§ Task details:
Please reproduce word for word the entries below, from the line containing "Describe the element at coordinates (74, 696)" up to and including the line containing "This screenshot has width=1280, height=720.".

§ Exercise data:
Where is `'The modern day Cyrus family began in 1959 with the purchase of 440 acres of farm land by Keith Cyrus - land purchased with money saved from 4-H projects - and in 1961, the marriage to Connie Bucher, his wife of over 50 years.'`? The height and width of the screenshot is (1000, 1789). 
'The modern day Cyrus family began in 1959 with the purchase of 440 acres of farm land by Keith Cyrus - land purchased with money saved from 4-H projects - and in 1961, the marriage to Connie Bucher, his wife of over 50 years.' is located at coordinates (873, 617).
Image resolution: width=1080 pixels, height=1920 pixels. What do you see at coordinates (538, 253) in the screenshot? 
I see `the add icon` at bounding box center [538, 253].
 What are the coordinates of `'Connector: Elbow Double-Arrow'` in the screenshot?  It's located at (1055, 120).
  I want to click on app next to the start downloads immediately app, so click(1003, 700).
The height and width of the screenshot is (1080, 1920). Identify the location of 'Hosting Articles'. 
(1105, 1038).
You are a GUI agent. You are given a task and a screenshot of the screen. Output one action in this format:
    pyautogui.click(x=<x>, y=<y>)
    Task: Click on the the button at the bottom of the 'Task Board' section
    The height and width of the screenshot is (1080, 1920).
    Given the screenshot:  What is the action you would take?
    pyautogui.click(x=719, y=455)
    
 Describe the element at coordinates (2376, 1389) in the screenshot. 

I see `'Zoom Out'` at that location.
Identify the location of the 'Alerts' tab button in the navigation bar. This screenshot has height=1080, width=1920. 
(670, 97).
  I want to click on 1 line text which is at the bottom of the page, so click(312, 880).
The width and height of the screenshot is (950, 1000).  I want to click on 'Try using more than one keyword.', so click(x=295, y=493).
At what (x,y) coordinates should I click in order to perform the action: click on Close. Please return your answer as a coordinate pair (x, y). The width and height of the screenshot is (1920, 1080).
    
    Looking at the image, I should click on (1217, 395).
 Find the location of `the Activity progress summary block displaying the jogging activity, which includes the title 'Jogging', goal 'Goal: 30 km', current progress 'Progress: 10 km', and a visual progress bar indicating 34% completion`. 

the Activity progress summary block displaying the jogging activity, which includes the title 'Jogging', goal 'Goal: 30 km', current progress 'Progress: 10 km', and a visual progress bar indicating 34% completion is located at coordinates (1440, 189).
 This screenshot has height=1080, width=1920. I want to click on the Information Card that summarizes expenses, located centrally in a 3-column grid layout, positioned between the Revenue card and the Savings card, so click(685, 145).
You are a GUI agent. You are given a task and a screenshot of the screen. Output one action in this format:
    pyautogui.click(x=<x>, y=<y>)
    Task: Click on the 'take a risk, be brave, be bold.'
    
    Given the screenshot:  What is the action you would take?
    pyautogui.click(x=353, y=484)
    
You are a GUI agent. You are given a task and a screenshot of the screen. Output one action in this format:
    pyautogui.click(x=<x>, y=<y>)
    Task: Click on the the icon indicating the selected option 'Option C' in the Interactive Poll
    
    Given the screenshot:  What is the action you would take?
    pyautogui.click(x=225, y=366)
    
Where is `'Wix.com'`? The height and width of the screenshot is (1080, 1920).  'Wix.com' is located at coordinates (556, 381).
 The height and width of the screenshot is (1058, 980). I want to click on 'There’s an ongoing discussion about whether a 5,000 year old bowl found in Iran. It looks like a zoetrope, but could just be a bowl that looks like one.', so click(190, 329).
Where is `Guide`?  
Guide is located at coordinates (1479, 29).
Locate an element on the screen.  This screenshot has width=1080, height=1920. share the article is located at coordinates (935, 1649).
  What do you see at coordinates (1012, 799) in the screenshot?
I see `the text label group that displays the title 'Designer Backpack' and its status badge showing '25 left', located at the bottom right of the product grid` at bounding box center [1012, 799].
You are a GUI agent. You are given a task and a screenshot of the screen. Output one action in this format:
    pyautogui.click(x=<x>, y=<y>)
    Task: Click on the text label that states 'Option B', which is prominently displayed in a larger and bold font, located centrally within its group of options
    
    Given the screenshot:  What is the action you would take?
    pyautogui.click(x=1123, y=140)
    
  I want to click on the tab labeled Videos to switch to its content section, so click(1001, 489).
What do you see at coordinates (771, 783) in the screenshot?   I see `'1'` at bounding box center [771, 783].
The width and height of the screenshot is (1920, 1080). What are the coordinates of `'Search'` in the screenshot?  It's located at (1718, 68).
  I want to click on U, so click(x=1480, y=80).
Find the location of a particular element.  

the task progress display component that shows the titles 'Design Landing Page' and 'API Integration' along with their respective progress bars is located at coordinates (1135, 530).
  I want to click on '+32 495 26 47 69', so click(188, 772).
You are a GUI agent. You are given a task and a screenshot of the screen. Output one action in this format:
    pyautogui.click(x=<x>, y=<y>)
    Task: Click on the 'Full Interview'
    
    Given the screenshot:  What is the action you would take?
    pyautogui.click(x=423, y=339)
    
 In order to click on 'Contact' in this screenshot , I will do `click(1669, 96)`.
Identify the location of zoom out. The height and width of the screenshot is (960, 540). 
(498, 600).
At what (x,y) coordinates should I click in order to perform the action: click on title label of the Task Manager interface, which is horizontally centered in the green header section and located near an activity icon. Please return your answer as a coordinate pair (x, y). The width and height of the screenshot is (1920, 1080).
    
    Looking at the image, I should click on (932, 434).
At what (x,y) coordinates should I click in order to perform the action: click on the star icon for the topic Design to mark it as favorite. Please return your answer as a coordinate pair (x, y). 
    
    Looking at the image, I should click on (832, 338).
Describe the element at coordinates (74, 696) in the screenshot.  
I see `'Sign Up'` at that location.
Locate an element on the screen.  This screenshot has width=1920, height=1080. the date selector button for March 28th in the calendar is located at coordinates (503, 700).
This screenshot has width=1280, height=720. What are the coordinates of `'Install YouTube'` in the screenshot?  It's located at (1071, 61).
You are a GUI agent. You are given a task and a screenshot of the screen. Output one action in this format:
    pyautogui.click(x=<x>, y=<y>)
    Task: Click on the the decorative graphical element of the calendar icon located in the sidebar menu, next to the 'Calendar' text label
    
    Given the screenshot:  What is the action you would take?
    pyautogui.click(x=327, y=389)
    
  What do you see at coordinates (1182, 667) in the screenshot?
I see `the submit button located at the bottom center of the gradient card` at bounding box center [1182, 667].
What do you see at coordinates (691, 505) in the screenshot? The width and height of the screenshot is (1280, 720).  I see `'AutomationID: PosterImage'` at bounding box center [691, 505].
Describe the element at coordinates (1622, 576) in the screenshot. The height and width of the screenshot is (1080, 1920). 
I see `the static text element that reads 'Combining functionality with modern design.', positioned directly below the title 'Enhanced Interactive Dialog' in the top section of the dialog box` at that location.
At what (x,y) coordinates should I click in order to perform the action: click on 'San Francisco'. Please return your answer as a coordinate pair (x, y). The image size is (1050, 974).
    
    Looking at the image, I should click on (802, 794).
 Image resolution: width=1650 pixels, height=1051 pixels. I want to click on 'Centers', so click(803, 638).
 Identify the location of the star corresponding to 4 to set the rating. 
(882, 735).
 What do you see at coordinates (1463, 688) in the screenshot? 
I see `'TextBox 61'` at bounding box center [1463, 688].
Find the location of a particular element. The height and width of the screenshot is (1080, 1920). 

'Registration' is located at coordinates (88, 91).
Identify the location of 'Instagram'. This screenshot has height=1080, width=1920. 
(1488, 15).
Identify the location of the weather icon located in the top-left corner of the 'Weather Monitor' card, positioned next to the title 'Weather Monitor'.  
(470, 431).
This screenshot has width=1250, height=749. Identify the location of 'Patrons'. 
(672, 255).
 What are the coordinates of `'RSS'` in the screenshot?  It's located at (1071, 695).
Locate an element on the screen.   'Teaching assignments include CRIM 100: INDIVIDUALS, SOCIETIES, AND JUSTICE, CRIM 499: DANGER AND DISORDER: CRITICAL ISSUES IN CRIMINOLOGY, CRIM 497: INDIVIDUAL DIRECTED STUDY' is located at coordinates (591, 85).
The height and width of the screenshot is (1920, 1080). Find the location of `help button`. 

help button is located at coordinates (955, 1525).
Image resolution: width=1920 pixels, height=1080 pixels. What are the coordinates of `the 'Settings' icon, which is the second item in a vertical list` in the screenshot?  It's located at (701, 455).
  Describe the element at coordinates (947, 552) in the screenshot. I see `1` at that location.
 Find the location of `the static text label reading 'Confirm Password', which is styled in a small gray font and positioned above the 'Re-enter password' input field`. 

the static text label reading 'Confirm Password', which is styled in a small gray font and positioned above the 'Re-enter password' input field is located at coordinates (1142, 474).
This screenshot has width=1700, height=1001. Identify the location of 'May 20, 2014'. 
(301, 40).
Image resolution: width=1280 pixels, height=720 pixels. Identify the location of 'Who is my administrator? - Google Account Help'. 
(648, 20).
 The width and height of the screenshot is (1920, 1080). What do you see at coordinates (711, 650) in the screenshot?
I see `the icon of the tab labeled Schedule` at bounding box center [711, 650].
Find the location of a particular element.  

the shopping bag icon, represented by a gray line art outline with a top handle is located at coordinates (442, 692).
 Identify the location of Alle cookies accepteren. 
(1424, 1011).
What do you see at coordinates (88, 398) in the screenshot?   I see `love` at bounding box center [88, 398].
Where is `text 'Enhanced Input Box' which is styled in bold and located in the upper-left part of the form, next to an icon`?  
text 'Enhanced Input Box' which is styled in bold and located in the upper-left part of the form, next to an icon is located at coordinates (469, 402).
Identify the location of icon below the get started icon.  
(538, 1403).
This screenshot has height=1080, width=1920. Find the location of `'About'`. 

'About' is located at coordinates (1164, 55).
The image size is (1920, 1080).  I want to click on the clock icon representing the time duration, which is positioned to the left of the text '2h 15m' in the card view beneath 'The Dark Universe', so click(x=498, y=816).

§ Answer for the task:
Describe the element at coordinates (74, 696) in the screenshot.  
I see `'Sign Up'` at that location.
Locate an element on the screen.  This screenshot has width=1920, height=1080. the date selector button for March 28th in the calendar is located at coordinates (503, 700).
This screenshot has width=1280, height=720. What are the coordinates of `'Install YouTube'` in the screenshot?  It's located at (1071, 61).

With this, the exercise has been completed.